## Textauszug
• • • • • • •

Freitag, 18. August 2017

Ein ungutes Gefühl

Eine Geste, die mittlerweile weltweit bekannt ist - die Merkel-Raute

Jetzt auch in einem aktuellen Youtube-Netzinterview gefragt, warum sie gegen die Ehe für alle gestimmt habe, wiederholt Angela Merkel ihr ständiges Credo - das sehe das Grundgesetz nun mal nicht so vor und dass sie "ein ungutes Gefühl im Bauch" habe (wenngleich nicht mehr expressis verbis). Und ich frage mich, wie diese nichtssagende Dame (entschuldigung, aber ist es nicht so?) nach all den jüngsten Entwicklungen in der Politik, nach all den gesellschaftspolitischen Umschwüngen in dieser Thematik weltweit immer noch so halsstarrig-merkelrautig bei ihrer Ansicht bleibt. Liegt das am Alter? Ist es vielleicht so, dass ältere Menschen generell ihre Meinung nicht mehr so einfach ändern können - oder wollen?

Betrachten wir den Fall von Frau Liebe (Name geändert et requiescat in pace, scheiß auf Grammatik), mit der ich während meines Zivildienstes jede Woche dreimal einkaufen und Eis essen gegangen bin. Eine nette alte Dame, damals Anfang achtzig, und noch sehr von der alten Schule. So konnte sie zum Beispiel "mit de Schwatten" nie so richtig viel anfangen, die mochte sie nicht so. Und eigentlich, diese Schwulen, das war ihr auch einigermaßen fremd. Aber irgendwann hatte sie mal mit zwei Schwulen Kaffee getrunken und festgestellt, dass die gar nicht so komisch sind. Im Gegenteil, die waren sehr höflich "und man konnte sich richtig gut mit denen unterhalten!" - und ich habe Frau Liebe gesagt, dass das doch mal eine schöne Erkenntnis ist, und dass ich ihr da nur zustimmen konnte. Frau Liebe war in mich als Zivi vernarrt. Ich war damals ungeoutet und hatte auch keine Schwuppen-Leuchtschrift über dem Kopf, wie die verrückte Tuba manchmal behauptet. Eigentlich immer. Frau Liebe hat also noch gelernt, umzudenken.

• • • • • • •

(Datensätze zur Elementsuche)
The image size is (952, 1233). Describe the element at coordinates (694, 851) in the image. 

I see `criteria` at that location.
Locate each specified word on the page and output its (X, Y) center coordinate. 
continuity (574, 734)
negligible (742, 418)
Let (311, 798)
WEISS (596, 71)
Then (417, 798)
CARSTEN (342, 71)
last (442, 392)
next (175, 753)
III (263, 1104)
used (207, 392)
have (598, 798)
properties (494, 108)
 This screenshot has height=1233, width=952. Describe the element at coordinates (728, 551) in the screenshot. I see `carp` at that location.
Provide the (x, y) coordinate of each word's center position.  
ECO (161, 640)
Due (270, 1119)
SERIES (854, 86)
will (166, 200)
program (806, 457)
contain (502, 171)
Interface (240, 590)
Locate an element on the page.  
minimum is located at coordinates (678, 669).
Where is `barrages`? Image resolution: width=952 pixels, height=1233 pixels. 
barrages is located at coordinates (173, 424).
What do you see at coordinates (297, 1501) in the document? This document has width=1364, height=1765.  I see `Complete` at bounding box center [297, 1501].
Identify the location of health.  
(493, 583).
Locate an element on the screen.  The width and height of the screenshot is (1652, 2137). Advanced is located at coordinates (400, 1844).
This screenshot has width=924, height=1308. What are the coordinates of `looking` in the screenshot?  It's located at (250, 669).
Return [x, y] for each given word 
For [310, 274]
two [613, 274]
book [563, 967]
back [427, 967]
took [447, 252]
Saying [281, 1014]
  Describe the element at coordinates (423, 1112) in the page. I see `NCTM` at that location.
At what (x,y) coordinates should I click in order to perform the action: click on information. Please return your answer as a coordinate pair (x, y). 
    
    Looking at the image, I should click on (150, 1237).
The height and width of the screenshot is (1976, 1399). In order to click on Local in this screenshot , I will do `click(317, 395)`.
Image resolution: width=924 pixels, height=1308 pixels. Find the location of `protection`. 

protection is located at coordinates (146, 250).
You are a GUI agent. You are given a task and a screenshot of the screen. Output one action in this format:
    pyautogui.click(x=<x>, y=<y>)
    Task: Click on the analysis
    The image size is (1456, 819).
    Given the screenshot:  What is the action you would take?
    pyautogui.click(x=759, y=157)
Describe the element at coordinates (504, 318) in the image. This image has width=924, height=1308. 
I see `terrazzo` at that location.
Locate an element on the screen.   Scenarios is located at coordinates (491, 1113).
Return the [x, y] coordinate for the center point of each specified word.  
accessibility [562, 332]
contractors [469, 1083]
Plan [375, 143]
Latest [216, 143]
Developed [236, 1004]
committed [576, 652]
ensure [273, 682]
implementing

• • • • • • •

## Aufgaben
**a.** Stimmen die folgenden Aussagen mit dem Text „Ein ungutes Gefühl“ überein? Antworte jeweils mit Ja oder Nein und zitiere die entscheidenden Worte. (i) Merkel beruft sich im Youtube-Interview auf das Grundgesetz. (ii) Frau Liebe war damals Anfang siebzig. (iii) Die Einkäufe mit Frau Liebe fanden einmal pro Woche statt.
**b.** Mit wem hatte Frau Liebe laut dem Text „Ein ungutes Gefühl“ irgendwann einmal Kaffee getrunken?
**c.** Fasse den Absatz, der mit „Jetzt auch in einem aktuellen Youtube-Netzinterview“ beginnt, aus dem Text „Ein ungutes Gefühl“ als Stichpunktliste zusammen und behalte dabei die wichtigsten Fakten bei.

## Lösungen
**a.**
(i) Ja: „das sehe das Grundgesetz nun mal nicht so vor“
(ii) Nein: „damals Anfang achtzig“
(iii) Nein: „jede Woche dreimal einkaufen und Eis essen gegangen“

**b.** Mit zwei Schwulen.

**c.**
- Angela Merkel wird in einem aktuellen Youtube-Netzinterview gefragt, warum sie gegen die Ehe für alle gestimmt hat.
- Sie wiederholt, das Grundgesetz sehe das nicht so vor.
- Von einem „unguten Gefühl im Bauch“ spricht sie dabei nicht mehr wörtlich.
- Der Text fragt, warum sie trotz der jüngsten politischen Entwicklungen und der weltweiten gesellschaftspolitischen Umschwünge bei ihrer Ansicht bleibt.
- Er fragt außerdem, ob das am Alter liegt und ob ältere Menschen ihre Meinung generell nicht mehr so einfach ändern können oder wollen.